“La
celebración de la Eucaristía es la culminación y como el cauce de toda la
acción pastoral de los santuarios”; es preciso, por tanto, prestarle la máxima
atención, para que resulte ejemplar en su desarrollo ritual y conduzca a los
fieles a un encuentro profundo con Cristo.
A menudo
sucede que varios grupos quieren celebrar la Eucaristía al mismo tiempo, pero
por separado.
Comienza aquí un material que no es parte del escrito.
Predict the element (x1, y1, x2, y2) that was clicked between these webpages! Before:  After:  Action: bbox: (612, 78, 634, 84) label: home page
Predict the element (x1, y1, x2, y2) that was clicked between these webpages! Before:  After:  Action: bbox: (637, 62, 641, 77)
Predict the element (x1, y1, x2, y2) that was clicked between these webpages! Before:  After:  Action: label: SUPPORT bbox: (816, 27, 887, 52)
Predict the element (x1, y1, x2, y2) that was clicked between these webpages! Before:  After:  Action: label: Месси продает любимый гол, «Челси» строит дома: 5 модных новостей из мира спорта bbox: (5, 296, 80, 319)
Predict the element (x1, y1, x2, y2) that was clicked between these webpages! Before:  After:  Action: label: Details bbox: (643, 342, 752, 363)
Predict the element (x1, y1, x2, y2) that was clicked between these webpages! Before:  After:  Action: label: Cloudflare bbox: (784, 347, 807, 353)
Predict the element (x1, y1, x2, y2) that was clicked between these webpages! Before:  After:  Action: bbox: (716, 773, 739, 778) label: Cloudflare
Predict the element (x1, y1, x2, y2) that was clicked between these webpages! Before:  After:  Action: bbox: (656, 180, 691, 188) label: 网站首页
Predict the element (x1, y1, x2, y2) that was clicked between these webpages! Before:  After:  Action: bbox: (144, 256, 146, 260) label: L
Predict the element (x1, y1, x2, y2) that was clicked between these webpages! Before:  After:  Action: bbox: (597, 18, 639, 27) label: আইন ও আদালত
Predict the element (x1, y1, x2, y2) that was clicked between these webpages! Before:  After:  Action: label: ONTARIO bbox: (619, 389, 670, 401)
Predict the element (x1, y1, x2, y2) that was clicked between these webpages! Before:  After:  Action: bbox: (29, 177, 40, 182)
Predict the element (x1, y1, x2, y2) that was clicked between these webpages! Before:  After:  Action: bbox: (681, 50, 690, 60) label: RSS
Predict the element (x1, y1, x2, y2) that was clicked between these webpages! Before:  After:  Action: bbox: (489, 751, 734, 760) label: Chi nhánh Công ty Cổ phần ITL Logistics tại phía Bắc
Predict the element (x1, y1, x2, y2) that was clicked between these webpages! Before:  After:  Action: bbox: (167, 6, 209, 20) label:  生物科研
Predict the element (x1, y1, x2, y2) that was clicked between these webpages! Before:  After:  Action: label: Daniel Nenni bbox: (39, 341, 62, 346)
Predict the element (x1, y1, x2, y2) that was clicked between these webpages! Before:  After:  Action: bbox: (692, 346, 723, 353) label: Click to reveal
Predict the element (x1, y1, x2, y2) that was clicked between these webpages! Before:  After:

Esto no es coherente con la dimensión eclesial del misterio
eucarístico, desde el momento en que esa manera de celebrar la Eucaristía, en
lugar de ser un momento de unidad y de fraternidad, se convertiría en expresión
de un particularismo que no refleja el sentido de comunión y de universalidad
de la Iglesia.
Una sencilla reflexión sobre la naturaleza de la Eucaristía,
"sacramento de piedad, signo de unidad, vínculo de caridad", debería
convencer a los sacerdotes que guían las peregrinaciones a favorecer la reunión
de varios grupos en una misma concelebración, debidamente organizada y que
tuviera en cuenta – si fuera necesario – la diversidad de las lenguas; en
ocasión de reuniones de fieles de distintas naciones es conveniente que se
interpreten cantos en lengua latina y con las melodías más fáciles, al menos en
las partes del Ordinario de la Misa, especialmente el símbolo de la fe y la
oración del Señor. Tal celebración ofrecería una imagen genuina de la
naturaleza de la Iglesia y de la Eucaristía, y constituiría para los peregrinos
una ocasión de acogida recíproca y de enriquecimiento mutuo.